The exercise> Pick up the Linux writeback patch text right after its final line and keep writing the diff from there.

A simple approach to synchronize is to have cgroup_writeback_umount()
wait for the isw_nr_in_flight count of the current superblock to drop
to zero, since no new increments can occur after SB_ACTIVE is cleared.
However, isw_nr_in_flight is global, so introduce a new per-sb counter
s_isw_nr_in_flight for this purpose, while retaining the global counter
for throttling.

Fixes: a1a0e23e4903 ("writeback: flush inode cgroup wb switches instead of pinning super_block")
Signed-off-by: Baokun Li <libaokun@linux.alibaba.com>
---
 fs/fs-writeback.c              | 44 +++++++++++++++++++---------------
 include/linux/fs/super_types.h |  3 +++
 2 files changed, 28 insertions(+), 19 deletions(-)

diff --git a/fs/fs-writeback.c b/fs/fs-writeback.c
index 71b7fd036e97..7924cf3484fa 100644
--- a/fs/fs-writeback.c
+++ b/fs/fs-writeback.c
@@ -556,8 +556,12 @@ static void process_inode_switch_wbs(struct bdi_writeback *new_wb,
 		wb_put_many(old_wb, nr_switched);
 	}
 
-	for (inodep = isw->inodes; *inodep; inodep++)
+	for (inodep = isw->inodes; *inodep; inodep++) {
+		struct super_block *sb = (*inodep)->i_sb;
+
 		iput(*inodep);
+		atomic_dec(&sb->s_isw_nr_in_flight);
+	}
 	wb_put(new_wb);
 	kfree(isw);
 	atomic_dec(&isw_nr_in_flight);
@@ -602,14 +606,15 @@ static bool inode_prepare_wbs_switch(struct inode *inode,
 {
 	/*
 	 * Paired with smp_mb() in cgroup_writeback_umount().
-	 * isw_nr_in_flight must be increased before checking SB_ACTIVE and
-	 * grabbing an inode, otherwise isw_nr_in_flight can be observed as 0
-	 * in cgroup_writeback_umount() and the isw_wq will be not flushed.
+	 * s_isw_nr_in_flight must be increased before checking SB_ACTIVE and
+	 * grabbing an inode, otherwise s_isw_nr_in_flight can be observed as
+	 * 0 in cgroup_writeback_umount() and the isw_wq will be not flushed.
 	 */
+	atomic_inc(&inode->i_sb->s_isw_nr_in_flight);
 	smp_mb();
 
 	if (IS_DAX(inode))

Data shown>
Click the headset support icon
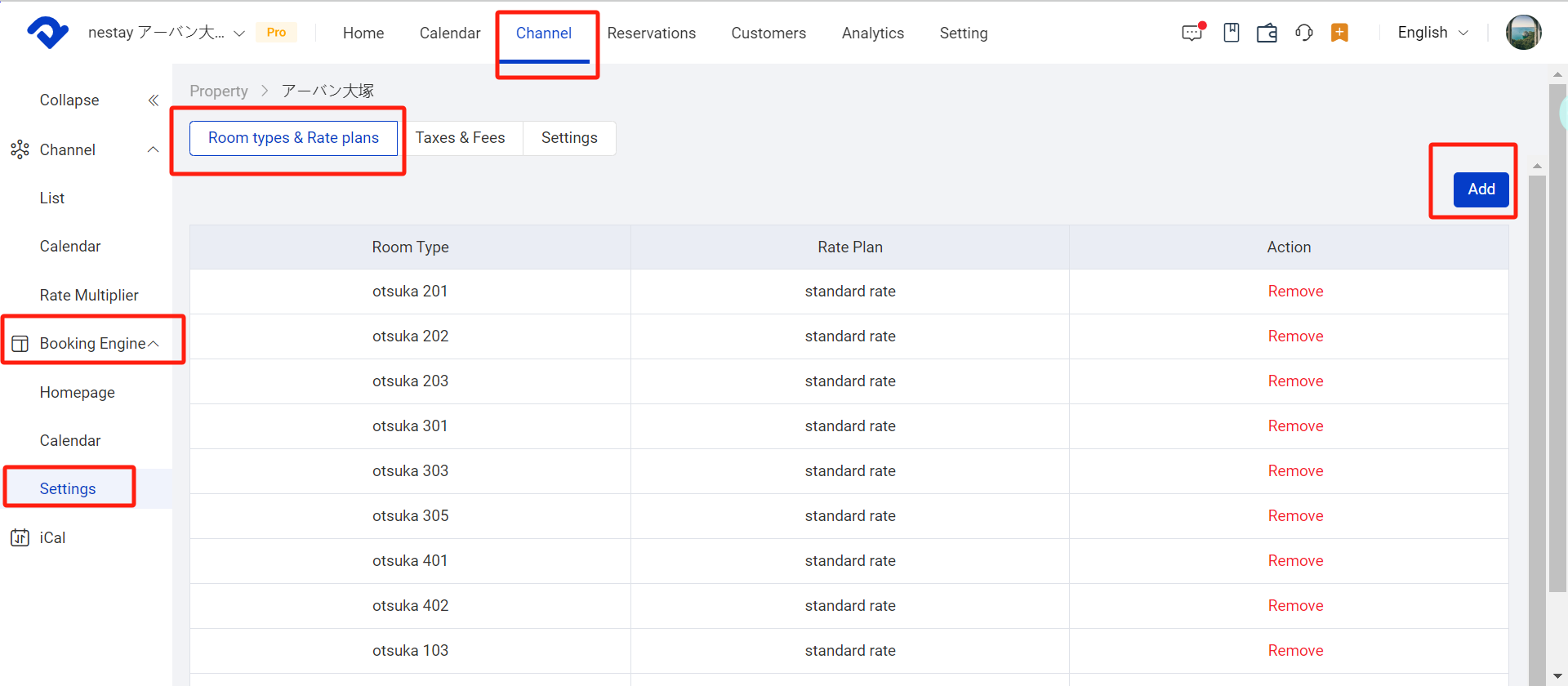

Written reply>
-		return false;
+		goto out_dec;
 
 	/* while holding I_WB_SWITCH, no one else can update the association */
 	spin_lock(&inode->i_lock);
@@ -617,13 +622,17 @@ static bool inode_prepare_wbs_switch(struct inode *inode,
 	    inode_state_read(inode) & (I_WB_SWITCH | I_FREEING | I_WILL_FREE) ||
 	    inode_to_wb(inode) == new_wb) {
 		spin_unlock(&inode->i_lock);
-		return false;
+		goto out_dec;
 	}
 	inode_state_set(inode, I_WB_SWITCH);
 	__iget(inode);
 	spin_unlock(&inode->i_lock);
 
 	return true;
+
+out_dec:
+	atomic_dec(&inode->i_sb->s_isw_nr_in_flight);
+	return false;
 }
 
 static void wb_queue_isw(struct bdi_writeback *wb,
@@ -1212,31 +1221,28 @@ int cgroup_writeback_by_id(u64 bdi_id, int memcg_id,
  * @sb: target super_block
  *
  * This function is called when a super_block is about to be destroyed and
- * flushes in-flight inode wb switches.  An inode wb switch goes through
- * RCU and then workqueue, so the two need to be flushed in order to ensure
- * that all previously scheduled switches are finished.  As wb switches are
- * rare occurrences and synchronize_rcu() can take a while, perform
- * flushing iff wb switches are in flight.
+ * waits for all in-flight inode wb switches on this sb to complete.  Since
+ * SB_ACTIVE is cleared before this is called, no new switches can start,
+ * so the per-sb counter will monotonically decrease to zero.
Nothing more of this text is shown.